La Mezquita de Córdoba alberga también la Catedral. O mejor dicho, la Catedral cordobesa alberga los restos de lo que en su día fue la mayor y más bella mezquita andalusí. Cada civilización destruye todo vestigio de sus antecesores. Así ha ocurrido siempre y así ocurrió en Córdoba. La catedral cristiana creció entre el bosque de columnas de la mezquita musulmana como uno de esos líquenes parasitarios que se adhieren a la corteza y que con el tiempo llegan a ser casi tan hermosos como el árbol.


Afuera, en el patio, la Mezquita seguía ejerciendo su magnetismo sobre los cientos de turistas y algún que otro cordobés que paseaba entre los naranjos. El aire olía a azahar y se oía el rumor del agua correr por la fuente. Entre sol y sombra, la luz se filtraba de verde entre las hojas de naranjo. Al rato, dejamos atrás aquel misticismo aromático y sonoro. El olor a azahar se convirtió en olor a salmorejo y mmm… berenjenas con miel.

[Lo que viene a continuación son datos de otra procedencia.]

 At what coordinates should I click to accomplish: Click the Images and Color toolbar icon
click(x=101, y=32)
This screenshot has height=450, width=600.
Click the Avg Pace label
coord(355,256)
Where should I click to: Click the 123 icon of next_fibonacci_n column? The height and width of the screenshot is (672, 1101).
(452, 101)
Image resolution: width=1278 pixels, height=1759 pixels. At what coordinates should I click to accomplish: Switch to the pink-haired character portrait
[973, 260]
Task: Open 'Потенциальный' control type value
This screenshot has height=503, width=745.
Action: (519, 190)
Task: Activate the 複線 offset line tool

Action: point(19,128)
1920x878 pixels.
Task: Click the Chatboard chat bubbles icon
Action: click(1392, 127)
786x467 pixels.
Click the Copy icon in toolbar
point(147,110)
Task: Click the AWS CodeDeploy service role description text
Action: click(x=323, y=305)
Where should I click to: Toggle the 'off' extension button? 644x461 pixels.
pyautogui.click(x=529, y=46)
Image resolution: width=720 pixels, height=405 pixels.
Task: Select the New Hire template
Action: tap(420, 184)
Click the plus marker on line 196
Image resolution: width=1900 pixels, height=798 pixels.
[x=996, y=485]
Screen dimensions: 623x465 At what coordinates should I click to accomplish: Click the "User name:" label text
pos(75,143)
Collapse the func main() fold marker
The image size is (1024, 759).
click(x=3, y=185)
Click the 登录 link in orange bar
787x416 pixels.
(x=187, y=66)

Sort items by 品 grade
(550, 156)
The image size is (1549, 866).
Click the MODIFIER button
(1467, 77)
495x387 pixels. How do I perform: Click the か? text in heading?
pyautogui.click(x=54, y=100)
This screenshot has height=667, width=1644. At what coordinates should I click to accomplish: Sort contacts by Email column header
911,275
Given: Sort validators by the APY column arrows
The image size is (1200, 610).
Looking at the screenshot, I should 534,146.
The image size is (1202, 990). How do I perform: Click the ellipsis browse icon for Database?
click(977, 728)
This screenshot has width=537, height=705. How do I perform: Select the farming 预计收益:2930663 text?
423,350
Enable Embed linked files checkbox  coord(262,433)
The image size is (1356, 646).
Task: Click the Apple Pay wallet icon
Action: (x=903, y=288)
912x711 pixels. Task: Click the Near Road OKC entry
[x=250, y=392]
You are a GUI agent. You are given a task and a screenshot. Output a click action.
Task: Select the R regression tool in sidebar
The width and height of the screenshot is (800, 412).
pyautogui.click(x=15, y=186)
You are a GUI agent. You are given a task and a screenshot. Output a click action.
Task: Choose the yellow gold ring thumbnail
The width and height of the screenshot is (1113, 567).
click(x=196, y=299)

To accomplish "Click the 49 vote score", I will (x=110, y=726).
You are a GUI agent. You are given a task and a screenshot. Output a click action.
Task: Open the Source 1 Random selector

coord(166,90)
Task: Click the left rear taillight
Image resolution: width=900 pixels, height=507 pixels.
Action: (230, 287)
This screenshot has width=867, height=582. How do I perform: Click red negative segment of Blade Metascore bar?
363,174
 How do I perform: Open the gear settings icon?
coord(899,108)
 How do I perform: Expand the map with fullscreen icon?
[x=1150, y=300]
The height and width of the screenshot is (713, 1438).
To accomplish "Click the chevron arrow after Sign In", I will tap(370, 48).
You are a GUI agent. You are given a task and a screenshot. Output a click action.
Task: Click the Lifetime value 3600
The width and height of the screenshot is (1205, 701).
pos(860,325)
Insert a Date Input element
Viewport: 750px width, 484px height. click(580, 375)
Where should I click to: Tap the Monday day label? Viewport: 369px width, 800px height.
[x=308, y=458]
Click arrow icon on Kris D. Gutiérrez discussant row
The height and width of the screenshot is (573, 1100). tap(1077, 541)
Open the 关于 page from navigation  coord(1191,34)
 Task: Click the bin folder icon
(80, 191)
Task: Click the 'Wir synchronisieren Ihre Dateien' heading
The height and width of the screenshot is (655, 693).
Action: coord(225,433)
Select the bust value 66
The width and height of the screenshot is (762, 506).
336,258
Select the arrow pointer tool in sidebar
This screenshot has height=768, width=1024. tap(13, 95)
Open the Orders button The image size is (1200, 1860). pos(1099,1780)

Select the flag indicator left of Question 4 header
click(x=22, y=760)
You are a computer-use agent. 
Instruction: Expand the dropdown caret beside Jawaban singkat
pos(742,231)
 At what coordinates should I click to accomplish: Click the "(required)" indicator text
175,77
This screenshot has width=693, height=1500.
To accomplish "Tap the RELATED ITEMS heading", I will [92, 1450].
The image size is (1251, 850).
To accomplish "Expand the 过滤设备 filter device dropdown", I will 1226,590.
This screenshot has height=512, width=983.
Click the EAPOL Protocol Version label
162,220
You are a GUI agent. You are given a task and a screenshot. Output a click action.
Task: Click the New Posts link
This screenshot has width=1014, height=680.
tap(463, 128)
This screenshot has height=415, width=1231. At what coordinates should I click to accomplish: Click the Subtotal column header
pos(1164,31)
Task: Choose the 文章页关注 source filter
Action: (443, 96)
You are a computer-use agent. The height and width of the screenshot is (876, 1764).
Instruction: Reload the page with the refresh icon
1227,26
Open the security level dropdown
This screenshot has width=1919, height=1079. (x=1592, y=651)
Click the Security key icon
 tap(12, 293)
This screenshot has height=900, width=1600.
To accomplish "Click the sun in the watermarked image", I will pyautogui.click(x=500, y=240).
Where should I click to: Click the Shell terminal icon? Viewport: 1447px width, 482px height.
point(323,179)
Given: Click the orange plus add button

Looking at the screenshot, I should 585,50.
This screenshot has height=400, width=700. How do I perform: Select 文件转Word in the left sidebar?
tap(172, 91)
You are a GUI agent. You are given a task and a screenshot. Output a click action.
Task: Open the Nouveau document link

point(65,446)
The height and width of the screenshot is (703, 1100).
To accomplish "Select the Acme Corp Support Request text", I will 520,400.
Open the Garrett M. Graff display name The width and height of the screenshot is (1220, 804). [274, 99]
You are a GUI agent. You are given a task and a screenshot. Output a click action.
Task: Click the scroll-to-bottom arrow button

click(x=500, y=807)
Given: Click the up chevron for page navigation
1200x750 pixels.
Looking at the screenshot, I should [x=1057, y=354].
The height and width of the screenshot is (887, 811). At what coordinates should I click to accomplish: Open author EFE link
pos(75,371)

Así como la Mezquita es un laberinto simétrico y perfecto, la judería es una verdadera maraña laberíntica de estrechos y silenciosos callejones, de blanco y albero, de fachadas encaladas, portones de madera claveteada y balcones con geranios. En las calles más próximas a la Mezquita, atestadas de turistas, se capta una instantánea un tanto kitsch entre cientos de macetas colgantes con geranios, delantales rojos con volantes y lunares, imanes de la mezquita, carteles de corridas de toros y fritanga.


Al atardecer, nos alejamos de las bulliciosas calles de la judería y encontramos un rincón de silencios y de sombras nocturnas que se proyectaban sobre los blancos y sobrios muros del Convento de los Capuchinos. En la plaza frente al convento, se alzaba en medio del empedrado el Cristo de los Faroles, rodeado de velas encendidas como un fantasmagórico nazareno. La tenue luz de ocho farolillos iluminaba la figura del Cristo, el alma de la Córdoba cristiana tallada en piedra tosca y blanquecina.


Al otro lado del Guadalquivir, el puente romano ofrece una panorámica inolvidable. Junto a las almenas del Alcázar de los Reyes Cristianos, el muro de la Mezquita se agranda poco a poco y, a su alrededor, culebrea la retícula de callejuelas cordobesas. Belleza, grandiosidad… Hay ciertas palabras que no se deterioran jamás, por mucho que se abuse de ellas en las agencias de viajes.